The price values the entire venture at 12 billion yuan ($1.7 billion), one third higher than an earlier valuation of 9 billion yuan ($1.3 billion), according to the exchange filing.

The deal still needs to be approved by regulators in the United States and China. JPMorgan has already received Chinese approval to run a separate securities joint venture.

China, the world’s second largest economy, has huge potential for a bank like JPMorgan.

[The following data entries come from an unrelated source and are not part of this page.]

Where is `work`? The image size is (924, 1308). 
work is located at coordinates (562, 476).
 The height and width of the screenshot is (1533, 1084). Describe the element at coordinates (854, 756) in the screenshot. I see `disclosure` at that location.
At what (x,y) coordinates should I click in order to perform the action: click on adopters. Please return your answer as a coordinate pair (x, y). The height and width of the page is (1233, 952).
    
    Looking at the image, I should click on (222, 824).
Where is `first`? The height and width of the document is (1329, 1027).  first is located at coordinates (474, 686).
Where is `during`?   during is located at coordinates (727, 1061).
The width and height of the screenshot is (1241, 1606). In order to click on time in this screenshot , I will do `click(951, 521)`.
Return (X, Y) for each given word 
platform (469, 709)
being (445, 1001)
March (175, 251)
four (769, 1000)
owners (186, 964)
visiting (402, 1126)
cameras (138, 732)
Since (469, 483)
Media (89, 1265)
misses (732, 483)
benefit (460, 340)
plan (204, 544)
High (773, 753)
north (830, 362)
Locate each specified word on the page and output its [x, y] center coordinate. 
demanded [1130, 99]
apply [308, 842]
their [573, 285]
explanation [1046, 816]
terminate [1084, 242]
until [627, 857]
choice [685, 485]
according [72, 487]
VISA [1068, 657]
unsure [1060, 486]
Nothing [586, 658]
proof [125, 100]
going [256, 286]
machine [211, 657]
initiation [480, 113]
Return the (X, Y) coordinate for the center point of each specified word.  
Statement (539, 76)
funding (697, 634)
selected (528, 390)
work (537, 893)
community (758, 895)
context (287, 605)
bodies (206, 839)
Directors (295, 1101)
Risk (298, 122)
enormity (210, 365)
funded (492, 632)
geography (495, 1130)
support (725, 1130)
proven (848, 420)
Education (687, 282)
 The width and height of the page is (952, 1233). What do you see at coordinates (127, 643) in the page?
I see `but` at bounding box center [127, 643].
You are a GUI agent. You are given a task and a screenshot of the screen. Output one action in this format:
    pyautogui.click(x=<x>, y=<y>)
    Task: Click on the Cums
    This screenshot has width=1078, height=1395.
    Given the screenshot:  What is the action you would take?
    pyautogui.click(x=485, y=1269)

CEO Jamie Dimon has described the bank as being “all in” on the growing its business there.

“This milestone and our ongoing investments in China reflect our long-term commitment to one of the largest, fastest-growing and most exciting markets in the world,” a spokesperson for JPMorgan said Tuesday.

Big market, big risks

International banks are eying China, where 1.4 billion citizens had investible financial assets of $20 trillion in 2018, according to PwC. That number is expected to grow to $26 trillion by the end of 2020.

Despite the government’s moves to open up the financial sector, new entrants face numerous challenges, including regulatory barriers and entrenched local competition.

Foreign banks have geared up the process of controlling their Chinese joint ventures, after Beijing said it would eventually allow majority foreign ownership of domestic companies.

Yet the moves are taking place amid a dramatic clash between the United States and China over economic issues.

President Donald Trump has imposed tariffs on Chinese exports and labeled the country a currency manipulator. Beijing has responded with its own tariffs, saying it’s not afraid of a fight.

“The sudden turnaround in the US-China relationship has made things more complicated,” said Ronald Wan, chief executive for Hong Kong-based Partners Capital International.

He said Beijing may still approve deals to show its commitment to opening up the financial sector, despite the souring relationship with the United States.

Other banks move in

But uncertainty has increased and it’s also possible that regulators will wait to see what happens in the trade war before making a decision, said Wan.

Beijing announced in late 2017 that it would allow foreign investors to own 51% of securities firms, investment managers and life insurance providers, and would remove limits entirely in three years.

The Chinese government said earlier this month that it is willing to go faster and lift foreign ownership caps on such companies one year ahead of schedule.

Last week, Morgan Stanley signed a contract with its Chinese partner to buy enough of their joint venture in order to gain a 51% controlling stake. But the regulators also need to sign off on the deal.

Switzerland’s UBS and Japan’s Nomura have also already received regulatory approval to control securities’ businesses in China.

Julia Horowitz contributed to the story.